(Data items)
## start

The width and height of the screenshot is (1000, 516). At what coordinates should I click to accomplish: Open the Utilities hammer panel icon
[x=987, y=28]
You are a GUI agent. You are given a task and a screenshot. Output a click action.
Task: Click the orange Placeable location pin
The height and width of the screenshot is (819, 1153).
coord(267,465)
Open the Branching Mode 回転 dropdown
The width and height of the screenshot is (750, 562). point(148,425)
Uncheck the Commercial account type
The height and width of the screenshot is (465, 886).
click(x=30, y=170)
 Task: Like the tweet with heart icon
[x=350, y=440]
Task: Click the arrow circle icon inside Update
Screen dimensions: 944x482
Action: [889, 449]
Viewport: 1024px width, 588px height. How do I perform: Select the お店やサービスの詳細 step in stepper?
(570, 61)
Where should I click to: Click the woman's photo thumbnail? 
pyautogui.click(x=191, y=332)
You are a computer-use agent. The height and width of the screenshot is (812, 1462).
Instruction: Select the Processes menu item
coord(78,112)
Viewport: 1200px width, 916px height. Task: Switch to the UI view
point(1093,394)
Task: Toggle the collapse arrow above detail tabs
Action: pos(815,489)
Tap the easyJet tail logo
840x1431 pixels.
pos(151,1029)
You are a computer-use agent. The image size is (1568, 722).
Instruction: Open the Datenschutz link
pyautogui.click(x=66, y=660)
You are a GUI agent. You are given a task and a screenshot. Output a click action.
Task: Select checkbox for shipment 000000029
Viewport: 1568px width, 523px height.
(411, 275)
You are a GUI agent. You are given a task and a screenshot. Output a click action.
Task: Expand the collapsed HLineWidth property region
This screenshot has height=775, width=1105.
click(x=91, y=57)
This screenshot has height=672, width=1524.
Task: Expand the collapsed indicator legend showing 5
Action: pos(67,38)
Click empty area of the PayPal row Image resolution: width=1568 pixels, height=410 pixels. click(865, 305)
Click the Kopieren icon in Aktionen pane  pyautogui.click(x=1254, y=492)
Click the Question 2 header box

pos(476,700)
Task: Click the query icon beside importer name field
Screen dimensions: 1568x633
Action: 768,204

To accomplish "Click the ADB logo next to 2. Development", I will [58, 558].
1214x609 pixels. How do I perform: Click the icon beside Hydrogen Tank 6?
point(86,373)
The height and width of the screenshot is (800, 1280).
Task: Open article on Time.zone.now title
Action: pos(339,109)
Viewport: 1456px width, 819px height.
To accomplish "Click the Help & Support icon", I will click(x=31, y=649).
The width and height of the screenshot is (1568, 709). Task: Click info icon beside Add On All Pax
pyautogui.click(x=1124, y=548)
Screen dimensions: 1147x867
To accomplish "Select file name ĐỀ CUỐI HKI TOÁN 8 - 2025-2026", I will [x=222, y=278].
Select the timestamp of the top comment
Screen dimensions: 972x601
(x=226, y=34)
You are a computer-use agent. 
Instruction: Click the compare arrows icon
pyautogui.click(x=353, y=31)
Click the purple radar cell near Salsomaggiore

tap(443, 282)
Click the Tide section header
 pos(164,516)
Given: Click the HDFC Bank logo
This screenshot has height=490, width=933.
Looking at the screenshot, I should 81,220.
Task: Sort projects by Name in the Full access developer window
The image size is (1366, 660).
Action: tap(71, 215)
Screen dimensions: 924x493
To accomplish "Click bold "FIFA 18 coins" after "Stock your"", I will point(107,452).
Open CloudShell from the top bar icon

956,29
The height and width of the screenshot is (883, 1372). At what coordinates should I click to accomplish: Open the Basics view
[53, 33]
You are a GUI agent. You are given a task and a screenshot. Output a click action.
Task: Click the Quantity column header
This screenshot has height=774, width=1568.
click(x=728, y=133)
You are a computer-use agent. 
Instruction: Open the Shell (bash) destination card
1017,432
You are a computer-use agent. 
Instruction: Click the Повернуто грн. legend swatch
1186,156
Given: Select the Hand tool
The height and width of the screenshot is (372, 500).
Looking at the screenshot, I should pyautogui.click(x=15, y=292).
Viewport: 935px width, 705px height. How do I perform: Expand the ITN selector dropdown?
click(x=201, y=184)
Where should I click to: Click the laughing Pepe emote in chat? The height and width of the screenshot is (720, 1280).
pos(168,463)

## end

Copy out every one of the rows above word for word.

The width and height of the screenshot is (1000, 516). At what coordinates should I click to accomplish: Open the Utilities hammer panel icon
[x=987, y=28]
You are a GUI agent. You are given a task and a screenshot. Output a click action.
Task: Click the orange Placeable location pin
The height and width of the screenshot is (819, 1153).
coord(267,465)
Open the Branching Mode 回転 dropdown
The width and height of the screenshot is (750, 562). point(148,425)
Uncheck the Commercial account type
The height and width of the screenshot is (465, 886).
click(x=30, y=170)
 Task: Like the tweet with heart icon
[x=350, y=440]
Task: Click the arrow circle icon inside Update
Screen dimensions: 944x482
Action: [889, 449]
Viewport: 1024px width, 588px height. How do I perform: Select the お店やサービスの詳細 step in stepper?
(570, 61)
Where should I click to: Click the woman's photo thumbnail? 
pyautogui.click(x=191, y=332)
You are a computer-use agent. The height and width of the screenshot is (812, 1462).
Instruction: Select the Processes menu item
coord(78,112)
Viewport: 1200px width, 916px height. Task: Switch to the UI view
point(1093,394)
Task: Toggle the collapse arrow above detail tabs
Action: pos(815,489)
Tap the easyJet tail logo
840x1431 pixels.
pos(151,1029)
You are a computer-use agent. The image size is (1568, 722).
Instruction: Open the Datenschutz link
pyautogui.click(x=66, y=660)
You are a GUI agent. You are given a task and a screenshot. Output a click action.
Task: Select checkbox for shipment 000000029
Viewport: 1568px width, 523px height.
(411, 275)
You are a GUI agent. You are given a task and a screenshot. Output a click action.
Task: Expand the collapsed HLineWidth property region
This screenshot has height=775, width=1105.
click(x=91, y=57)
This screenshot has height=672, width=1524.
Task: Expand the collapsed indicator legend showing 5
Action: pos(67,38)
Click empty area of the PayPal row Image resolution: width=1568 pixels, height=410 pixels. click(865, 305)
Click the Kopieren icon in Aktionen pane  pyautogui.click(x=1254, y=492)
Click the Question 2 header box

pos(476,700)
Task: Click the query icon beside importer name field
Screen dimensions: 1568x633
Action: 768,204

To accomplish "Click the ADB logo next to 2. Development", I will [58, 558].
1214x609 pixels. How do I perform: Click the icon beside Hydrogen Tank 6?
point(86,373)
The height and width of the screenshot is (800, 1280).
Task: Open article on Time.zone.now title
Action: pos(339,109)
Viewport: 1456px width, 819px height.
To accomplish "Click the Help & Support icon", I will click(x=31, y=649).
The width and height of the screenshot is (1568, 709). Task: Click info icon beside Add On All Pax
pyautogui.click(x=1124, y=548)
Screen dimensions: 1147x867
To accomplish "Select file name ĐỀ CUỐI HKI TOÁN 8 - 2025-2026", I will [x=222, y=278].
Select the timestamp of the top comment
Screen dimensions: 972x601
(x=226, y=34)
You are a computer-use agent. 
Instruction: Click the compare arrows icon
pyautogui.click(x=353, y=31)
Click the purple radar cell near Salsomaggiore

tap(443, 282)
Click the Tide section header
 pos(164,516)
Given: Click the HDFC Bank logo
This screenshot has height=490, width=933.
Looking at the screenshot, I should 81,220.
Task: Sort projects by Name in the Full access developer window
The image size is (1366, 660).
Action: tap(71, 215)
Screen dimensions: 924x493
To accomplish "Click bold "FIFA 18 coins" after "Stock your"", I will point(107,452).
Open CloudShell from the top bar icon

956,29
The height and width of the screenshot is (883, 1372). At what coordinates should I click to accomplish: Open the Basics view
[53, 33]
You are a GUI agent. You are given a task and a screenshot. Output a click action.
Task: Click the Quantity column header
This screenshot has height=774, width=1568.
click(x=728, y=133)
You are a computer-use agent. 
Instruction: Open the Shell (bash) destination card
1017,432
You are a computer-use agent. 
Instruction: Click the Повернуто грн. legend swatch
1186,156
Given: Select the Hand tool
The height and width of the screenshot is (372, 500).
Looking at the screenshot, I should pyautogui.click(x=15, y=292).
Viewport: 935px width, 705px height. How do I perform: Expand the ITN selector dropdown?
click(x=201, y=184)
Where should I click to: Click the laughing Pepe emote in chat? The height and width of the screenshot is (720, 1280).
pos(168,463)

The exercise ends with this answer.